Serve your flows as a REST API with one line:

```python
from water.server import FlowServer

server = FlowServer(flows=[flow_a, flow_b])
app = server.get_app()

# Routes:
# GET  /flows              — list all flows
# GET  /flows/{id}         — flow details
# POST /flows/{id}/run     — execute a flow
# GET  /health             — health check
# GET  /dashboard          — observability UI
```

```bash
uvicorn app:app --reload
```

## CLI

```bash
# Run a flow
water run cookbook.sequential_flow:registration_flow --input '{"email": "a@b.com", "password": "secret", "first_name": "Water"}'

# Visualize as Mermaid diagram
water visualize cookbook.sequential_flow:registration_flow

# Validate without executing
water dry-run cookbook.sequential_flow:registration_flow --input '{"email": "a@b.com"}'

# List all flows in a module
water list cookbook.sequential_flow

# Deploy to Render
water flow prod:render --app playground
```

## Observability

```python
from water.observability import TelemetryManager, FlowDashboard

# OpenTelemetry integration
telemetry = TelemetryManager(service_name="my-service")

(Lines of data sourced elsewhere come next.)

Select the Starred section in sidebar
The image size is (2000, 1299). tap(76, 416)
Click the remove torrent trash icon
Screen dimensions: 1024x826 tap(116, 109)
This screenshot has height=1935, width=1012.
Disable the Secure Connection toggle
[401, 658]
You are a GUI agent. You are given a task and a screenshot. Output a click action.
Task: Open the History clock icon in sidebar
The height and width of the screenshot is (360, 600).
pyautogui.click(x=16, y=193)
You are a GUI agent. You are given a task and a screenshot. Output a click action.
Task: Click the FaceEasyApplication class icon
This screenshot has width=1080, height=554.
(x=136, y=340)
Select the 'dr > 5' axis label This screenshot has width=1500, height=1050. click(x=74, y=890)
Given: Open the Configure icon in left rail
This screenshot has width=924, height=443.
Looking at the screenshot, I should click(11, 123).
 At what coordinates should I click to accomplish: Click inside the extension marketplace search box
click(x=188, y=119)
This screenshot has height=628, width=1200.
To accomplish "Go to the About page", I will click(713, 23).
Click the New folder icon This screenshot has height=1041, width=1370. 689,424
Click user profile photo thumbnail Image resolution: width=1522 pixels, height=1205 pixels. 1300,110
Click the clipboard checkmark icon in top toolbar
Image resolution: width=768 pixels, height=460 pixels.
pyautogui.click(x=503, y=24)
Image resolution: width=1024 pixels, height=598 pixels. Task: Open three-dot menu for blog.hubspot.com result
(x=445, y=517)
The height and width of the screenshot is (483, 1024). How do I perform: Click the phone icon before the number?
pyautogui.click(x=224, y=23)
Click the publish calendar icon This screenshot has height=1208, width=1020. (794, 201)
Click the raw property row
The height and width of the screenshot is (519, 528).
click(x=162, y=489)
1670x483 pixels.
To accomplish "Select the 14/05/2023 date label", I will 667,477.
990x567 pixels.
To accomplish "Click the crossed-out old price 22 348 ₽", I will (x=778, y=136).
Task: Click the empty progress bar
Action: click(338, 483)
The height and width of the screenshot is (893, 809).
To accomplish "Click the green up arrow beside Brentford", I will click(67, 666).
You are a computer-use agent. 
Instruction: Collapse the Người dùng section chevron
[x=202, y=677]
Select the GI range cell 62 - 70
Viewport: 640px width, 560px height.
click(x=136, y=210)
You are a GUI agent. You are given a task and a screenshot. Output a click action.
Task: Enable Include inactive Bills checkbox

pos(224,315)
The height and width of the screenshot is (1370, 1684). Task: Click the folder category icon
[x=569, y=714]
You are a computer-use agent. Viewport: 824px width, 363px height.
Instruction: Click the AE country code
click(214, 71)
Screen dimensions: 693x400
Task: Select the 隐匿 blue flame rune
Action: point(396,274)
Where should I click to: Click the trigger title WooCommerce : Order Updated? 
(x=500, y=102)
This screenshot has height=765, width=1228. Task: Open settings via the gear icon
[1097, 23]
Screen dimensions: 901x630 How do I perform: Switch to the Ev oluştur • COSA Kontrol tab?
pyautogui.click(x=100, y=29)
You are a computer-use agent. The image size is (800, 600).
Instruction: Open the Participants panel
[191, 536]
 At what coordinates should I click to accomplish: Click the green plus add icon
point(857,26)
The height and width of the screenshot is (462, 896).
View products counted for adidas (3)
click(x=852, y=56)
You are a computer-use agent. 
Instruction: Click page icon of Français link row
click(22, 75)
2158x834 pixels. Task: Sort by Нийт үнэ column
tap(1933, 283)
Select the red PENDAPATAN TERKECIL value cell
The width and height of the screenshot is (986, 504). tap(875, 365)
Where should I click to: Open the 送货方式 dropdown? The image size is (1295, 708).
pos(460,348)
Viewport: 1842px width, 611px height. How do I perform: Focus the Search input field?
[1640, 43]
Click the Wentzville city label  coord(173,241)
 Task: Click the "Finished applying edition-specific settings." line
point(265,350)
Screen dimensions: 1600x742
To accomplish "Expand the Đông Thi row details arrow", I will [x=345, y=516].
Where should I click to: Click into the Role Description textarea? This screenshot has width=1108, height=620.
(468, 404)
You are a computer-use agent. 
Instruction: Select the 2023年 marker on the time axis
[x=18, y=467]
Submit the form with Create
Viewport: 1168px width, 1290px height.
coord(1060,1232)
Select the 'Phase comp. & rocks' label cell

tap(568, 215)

# Built-in dashboard (served at /dashboard)
dashboard = FlowDashboard(storage=my_storage)
```

## Architecture

```
water/
├── core/           # Flow, Task, ExecutionEngine, Context
├── agents/         # LLM tasks, multi-agent, approval, sandbox
├── storage/        # InMemory, SQLite, Redis, Postgres backends
├── resilience/     # Circuit breaker, rate limiter, cache, checkpoint, DLQ
├── middleware/     # Middleware, hooks, events
├── integrations/   # MCP, chat adapters, SSE streaming
├── observability/  # Telemetry, dashboard
├── server/         # FlowServer (FastAPI)
└── utils/          # Testing, scheduler, declarative loader, secrets, CLI
```

## Cookbook

The [`cookbook/`](cookbook/) directory has 47 runnable examples covering every feature:

| Example | What it shows |
|---------|---------------|
| [`sequential_flow.py`](cookbook/sequential_flow.py) | Basic `.then()` chaining |
| [`parallel_flow.py`](cookbook/parallel_flow.py) | Concurrent task execution |
| [`branched_flow.py`](cookbook/branched_flow.py) | Conditional routing |
| [`dag_flow.py`](cookbook/dag_flow.py) | Dependency graphs |
| [`agent_task_flow.py`](cookbook/agent_task_flow.py) | LLM-powered tasks |
| [`multi_agent_flow.py`](cookbook/multi_agent_flow.py) | Agent team coordination |
| [`approval_flow.py`](cookbook/approval_flow.py) | Human approval gates |
| [`sandbox_flow.py`](cookbook/sandbox_flow.py) | Sandboxed code execution |
| [`mcp_flow.py`](cookbook/mcp_flow.py) | MCP tool interop |
| [`streaming_flow.py`](cookbook/streaming_flow.py) | Real-time SSE events |
| [`checkpoint_flow.py`](cookbook/checkpoint_flow.py) | Crash recovery |
| [`playground.py`](cookbook/playground.py) | Multi-flow REST server |

## Contributing

We welcome contributions — bug reports, feature requests, code, docs, and testing.

## License

Apache License 2.0. See [LICENSE](LICENSE) for details.